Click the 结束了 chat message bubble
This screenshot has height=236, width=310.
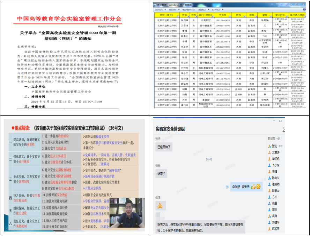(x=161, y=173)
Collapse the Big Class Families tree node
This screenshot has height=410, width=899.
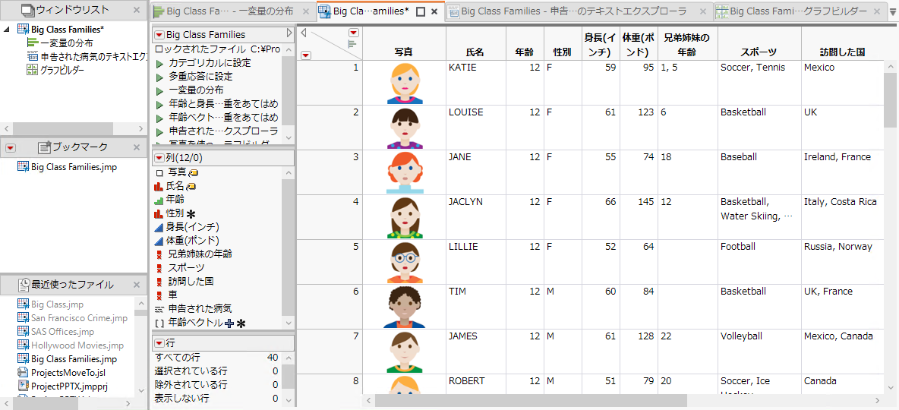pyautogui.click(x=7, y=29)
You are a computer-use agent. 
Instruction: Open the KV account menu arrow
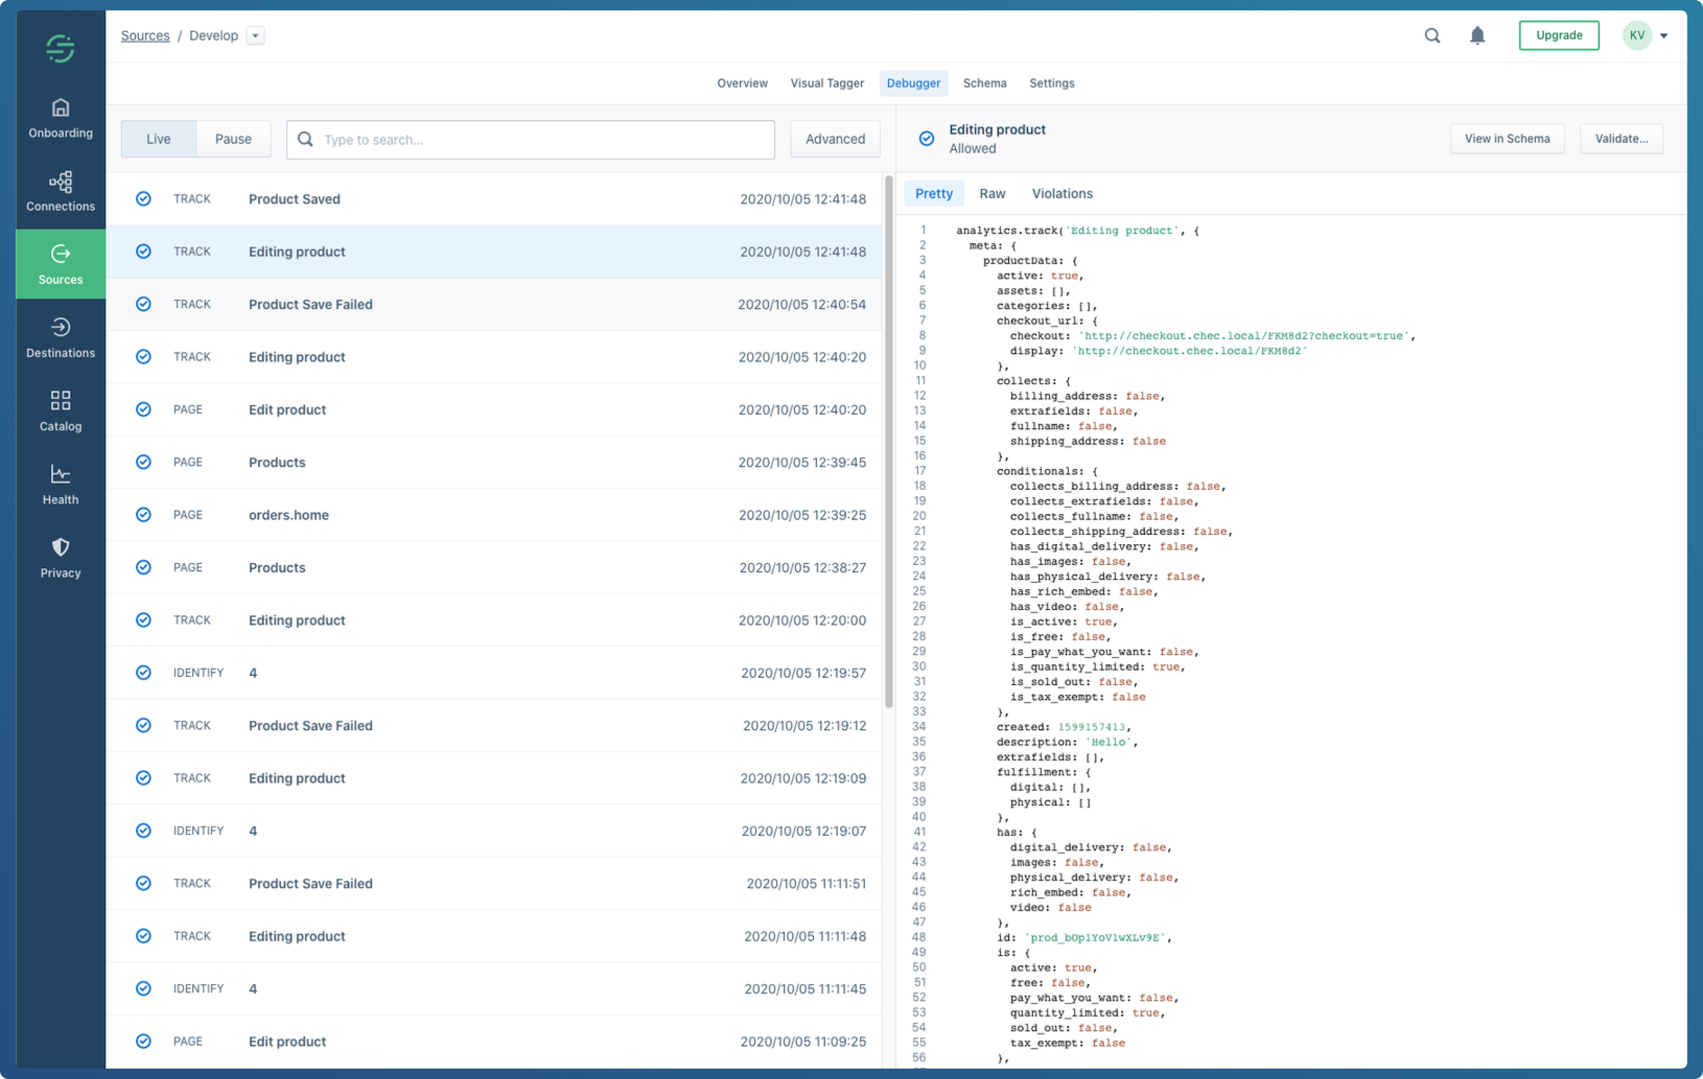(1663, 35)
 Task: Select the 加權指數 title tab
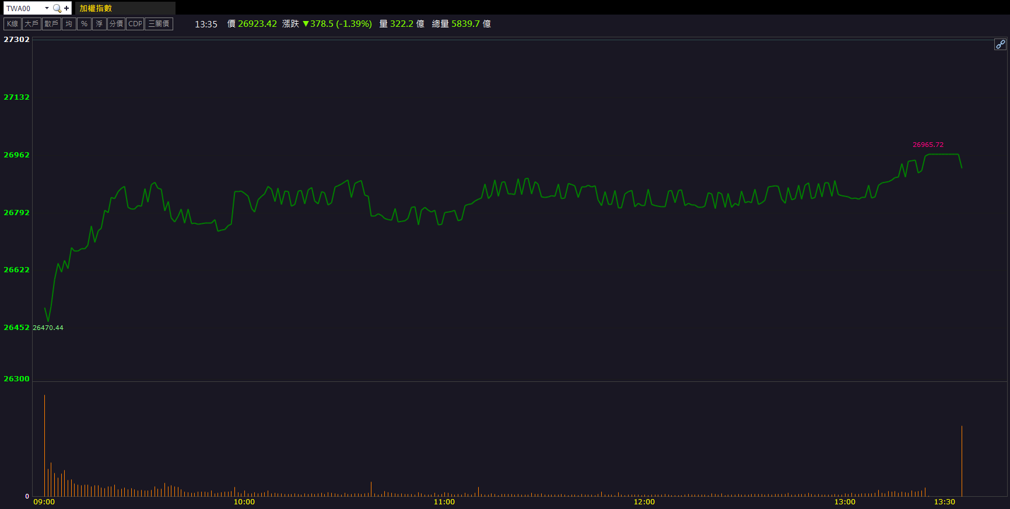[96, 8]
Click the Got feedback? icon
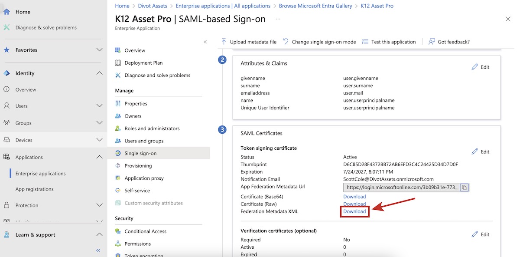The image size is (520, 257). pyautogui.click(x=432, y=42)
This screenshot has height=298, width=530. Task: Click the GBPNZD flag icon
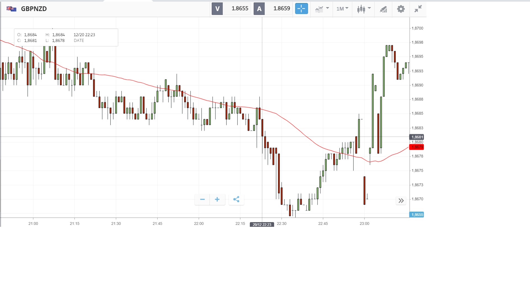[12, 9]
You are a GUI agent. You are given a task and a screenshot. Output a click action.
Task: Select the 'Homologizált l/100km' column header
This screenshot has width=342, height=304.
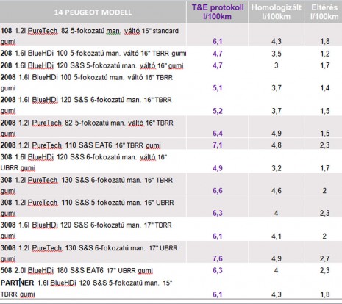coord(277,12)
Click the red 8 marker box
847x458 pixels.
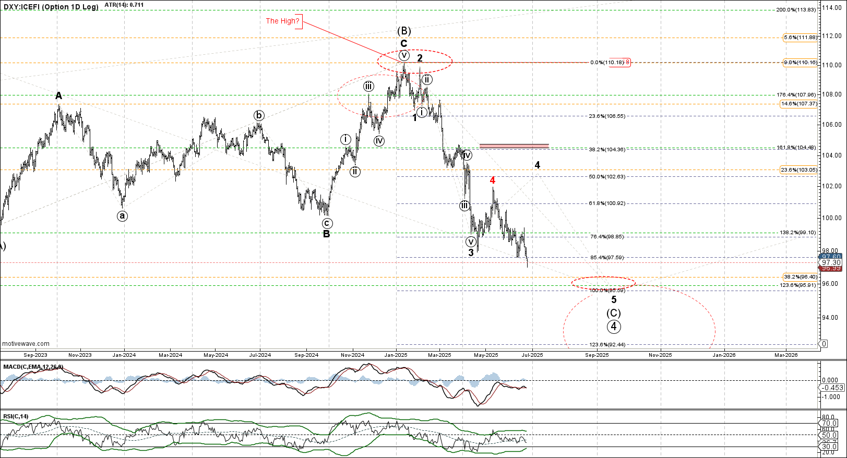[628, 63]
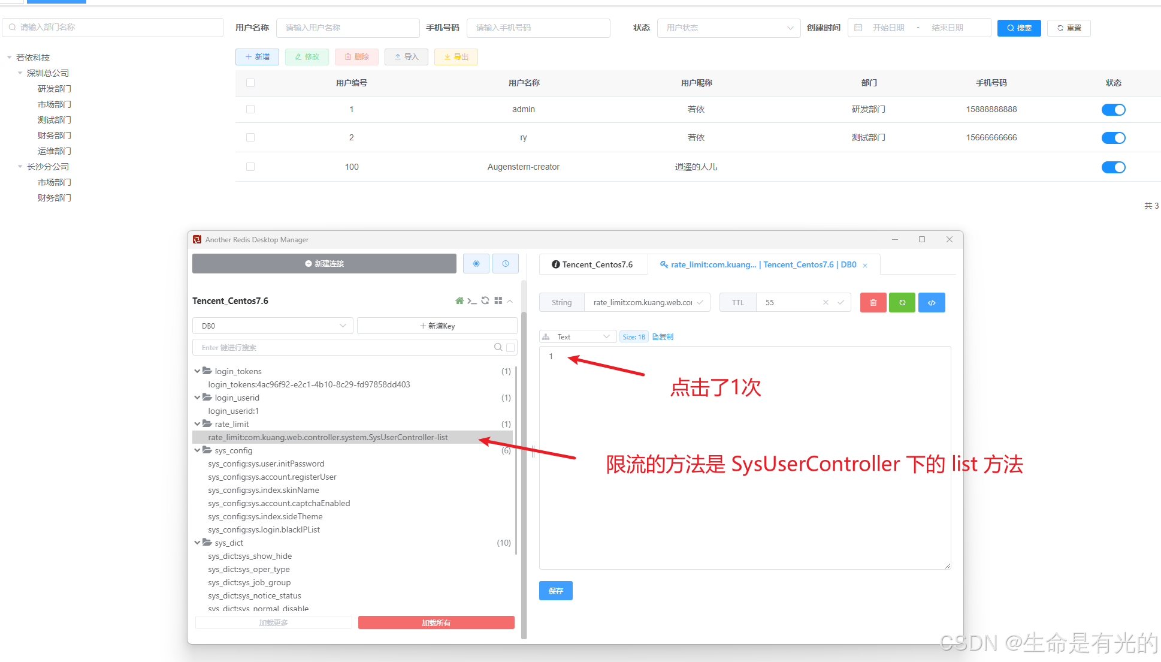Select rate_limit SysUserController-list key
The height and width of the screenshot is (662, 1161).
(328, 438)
####
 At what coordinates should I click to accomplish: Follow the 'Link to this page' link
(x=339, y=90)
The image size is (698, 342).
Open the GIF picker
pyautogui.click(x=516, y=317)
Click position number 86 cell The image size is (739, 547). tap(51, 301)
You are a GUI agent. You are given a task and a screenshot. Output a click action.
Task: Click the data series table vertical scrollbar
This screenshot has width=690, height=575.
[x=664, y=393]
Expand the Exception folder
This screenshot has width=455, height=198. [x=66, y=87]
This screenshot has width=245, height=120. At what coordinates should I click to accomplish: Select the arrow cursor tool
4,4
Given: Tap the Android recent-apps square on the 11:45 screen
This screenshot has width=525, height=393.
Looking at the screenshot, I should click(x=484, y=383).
####
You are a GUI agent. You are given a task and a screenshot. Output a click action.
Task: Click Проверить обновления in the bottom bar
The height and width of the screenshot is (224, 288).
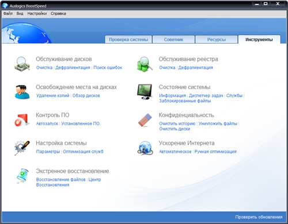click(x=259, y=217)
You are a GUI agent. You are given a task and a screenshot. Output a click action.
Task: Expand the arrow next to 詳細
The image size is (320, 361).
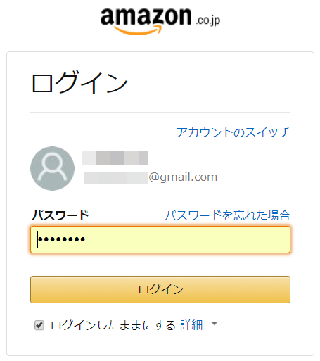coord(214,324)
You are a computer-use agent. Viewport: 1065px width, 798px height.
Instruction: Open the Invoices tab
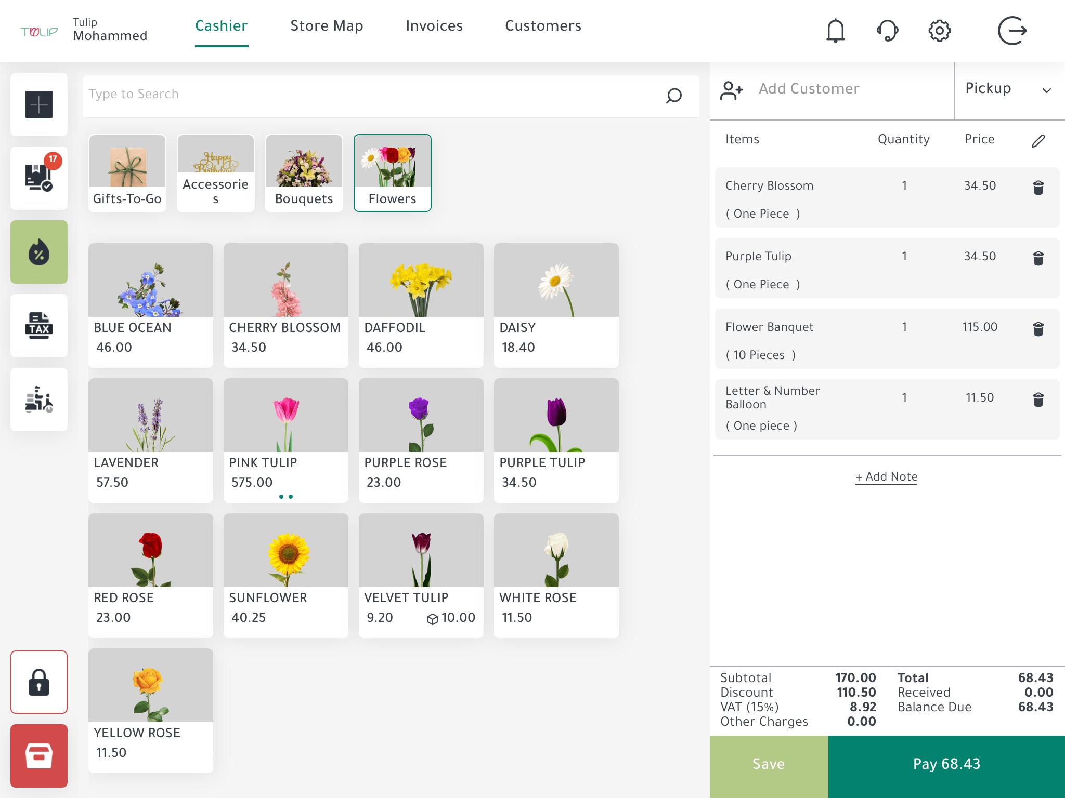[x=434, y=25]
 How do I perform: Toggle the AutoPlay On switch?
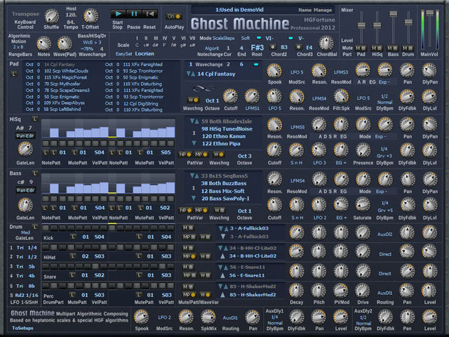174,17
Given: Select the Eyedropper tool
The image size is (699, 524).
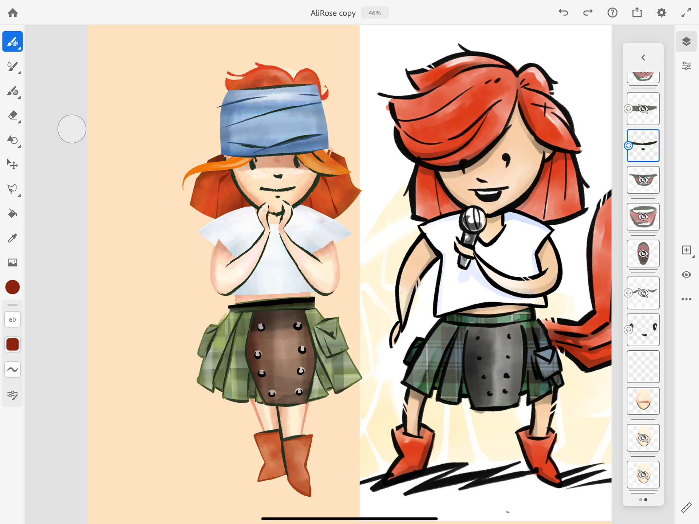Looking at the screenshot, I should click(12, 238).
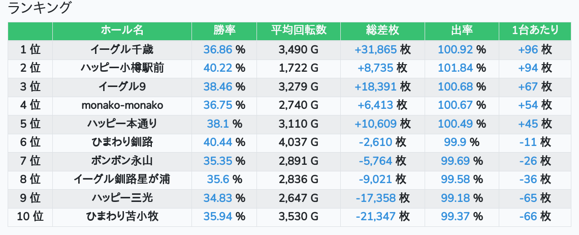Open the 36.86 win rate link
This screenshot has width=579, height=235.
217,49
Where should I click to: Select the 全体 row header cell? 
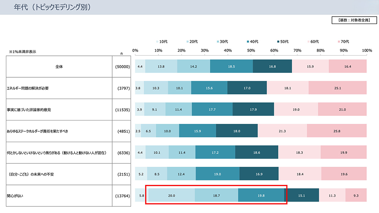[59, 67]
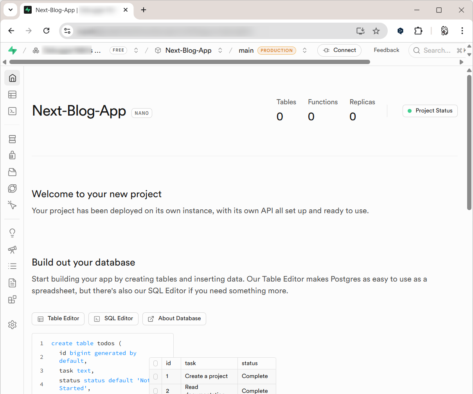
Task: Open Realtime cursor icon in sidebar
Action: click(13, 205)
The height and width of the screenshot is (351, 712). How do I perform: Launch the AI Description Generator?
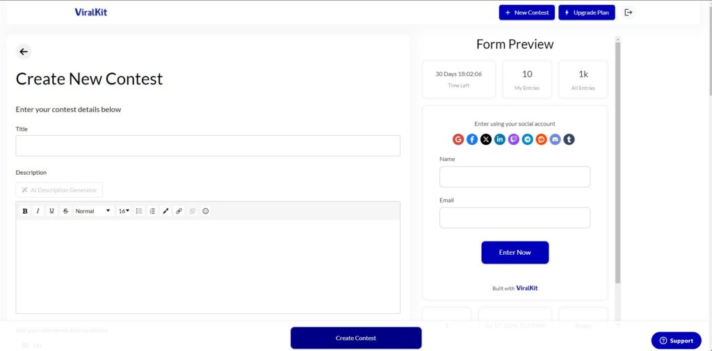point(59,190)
####
TASK TO CARRY OUT: Print the material from the line that contains "The height and width of the screenshot is (351, 712)." through the line that contains "point(59,190)", both included, copying those lines exactly and leaving out the pictures.

CORRECT RESULT:
The height and width of the screenshot is (351, 712). How do I perform: Launch the AI Description Generator?
point(59,190)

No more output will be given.